My question is: now that i’ve built the kernel, modules and, copied new files into the dtb folder, how might I got about packaging an image for flashing that can be written directly to an sd card of any size? I assume there is documentation, but i’m not currently finding it. A link would be very helpful.

Edit: so I found create-jetson-nano-sd-card-image.sh and I’m guessing that’s the script I need. The only thing I am missing now is a revision id for my board. I would guess 100 (dtb=“a01”) rather than 200 (dtb="a02), but I’m not entirely sure which I am supposed to use for dev nano.

Edit: so I looked underneath the module. It ends with -A02. I’m going to try flashing with that.

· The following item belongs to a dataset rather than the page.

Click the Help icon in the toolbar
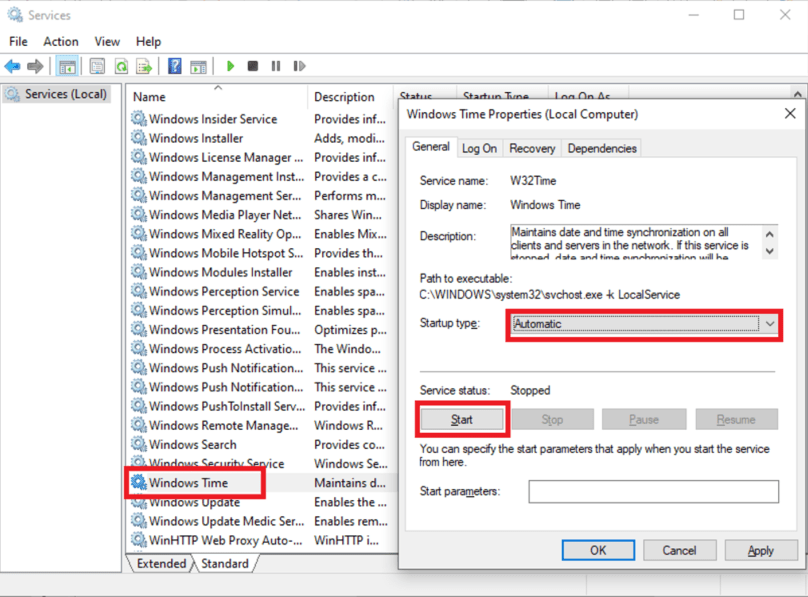808x597 pixels. pyautogui.click(x=174, y=66)
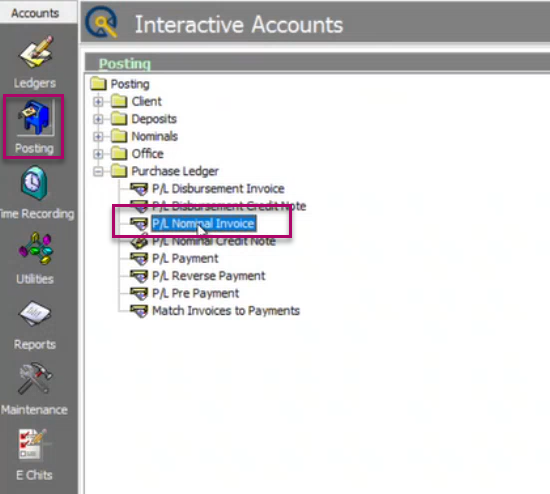550x494 pixels.
Task: Expand the Deposits folder node
Action: pyautogui.click(x=98, y=119)
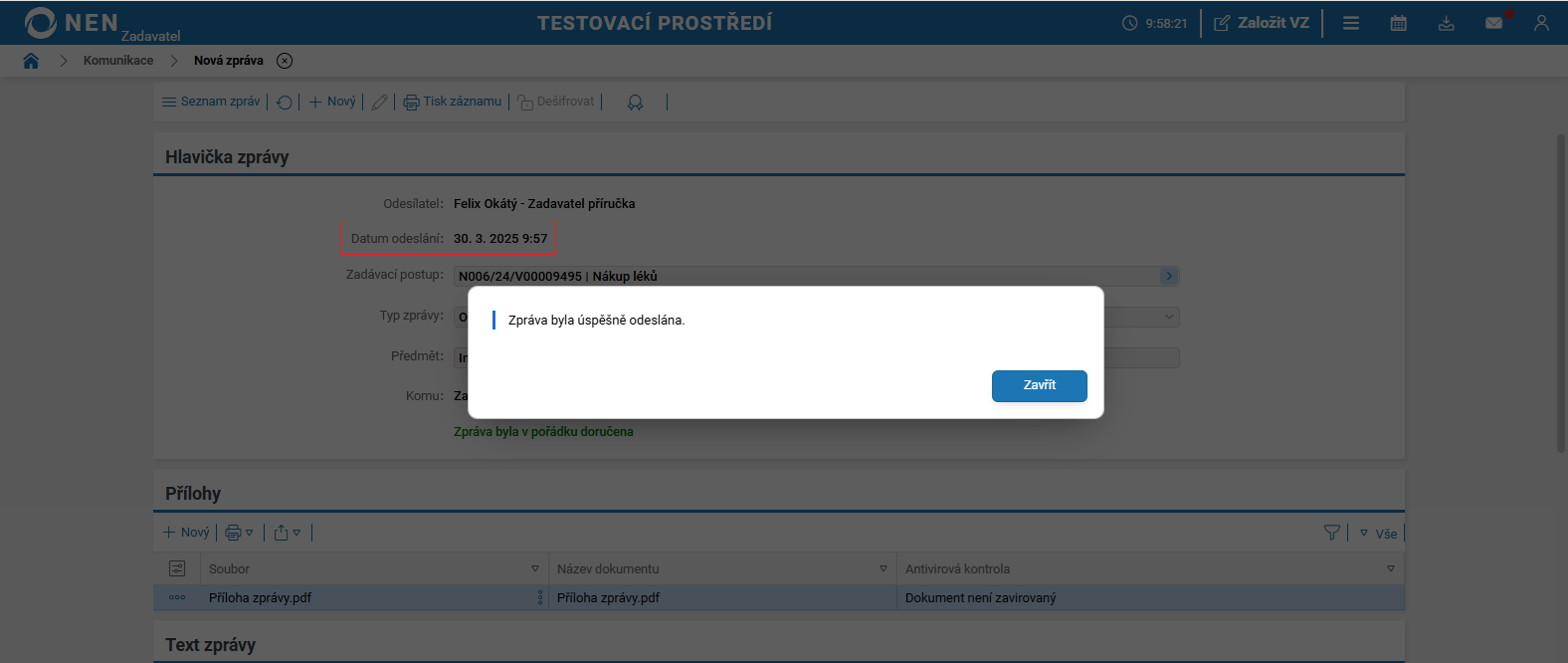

Edit: it flashed, booted, same issue with stock image where it hangs at unattended upgrades but it got past it. Logged in. Image expanded to size of the card without issue on first boot. Apt-get appears to work. Will continue to update here and see if the firewall works. I haven’t tried ufw enable yet but will after updates finish.

So everything works, but strangely, ufw has to be started twice to do anything.

This is from a ssh session:

test@custom-nano:~$ uname -a
Linux custom-nano 4.9.140+ #1 SMP PREEMPT Wed May 22 13:38:55 GMT 2019 aarch64 aarch64 aarch64 GNU/Linux
test@custom-nano:~$ sudo ufw enable
[sudo] password for test: 
Command may disrupt existing ssh connections. Proceed with operation (y|n)? y
ERROR: problem running ufw-init
ip6tables-restore: line 142 failed

Problem running '/etc/ufw/before6.rules'

test@custom-nano:~$ sudo ufw enable
Command may disrupt existing ssh connections. Proceed with operation (y|n)? y
Firewall is active and enabled on system startup
test@custom-nano:~$ exit
logout
Connection to test-nano closed.
[username@hostname] -- [~] 
 $ ssh test@test-nano
(it hangs here trying to connect)

So I sucessfully cut myself off and the firewall works. Any ideas why I have to start it twice?

Edit: the enable does survive a reboot so all works, apart from that one error starting it the manually the first time.

that’s great @mdegans.

Are you able to use iptables extensions and filter by user?

Tbh, I am not very experienced with iptables. I usually use the ufw frontend and allow specific hosts to specific services. I didn’t know it was possible to restrict to users (at least outside of say, “match group foo etc…” in /etc/ssh/sshd_config, if that’s what you mean).

If you tell me what to run to test, I can do that.

Edit: Found it in your OP. Will try that later for a new user. Neat. I didn’t know that was possible.

It just werks.

block@custom-nano:~$ ping google.com
PING google.com ({local google ip here}) 56(84) bytes of data.
ping: sendmsg: Operation not permitted
ping: sendmsg: Operation not permitted
ping: sendmsg: Operation not permitted
ping: sendmsg: Operation not permitted
^C

Note: this doesnt’ seem to block incoming connections via ssh to the user, which makes sense since sshd only runs as root (without a lot of hacking).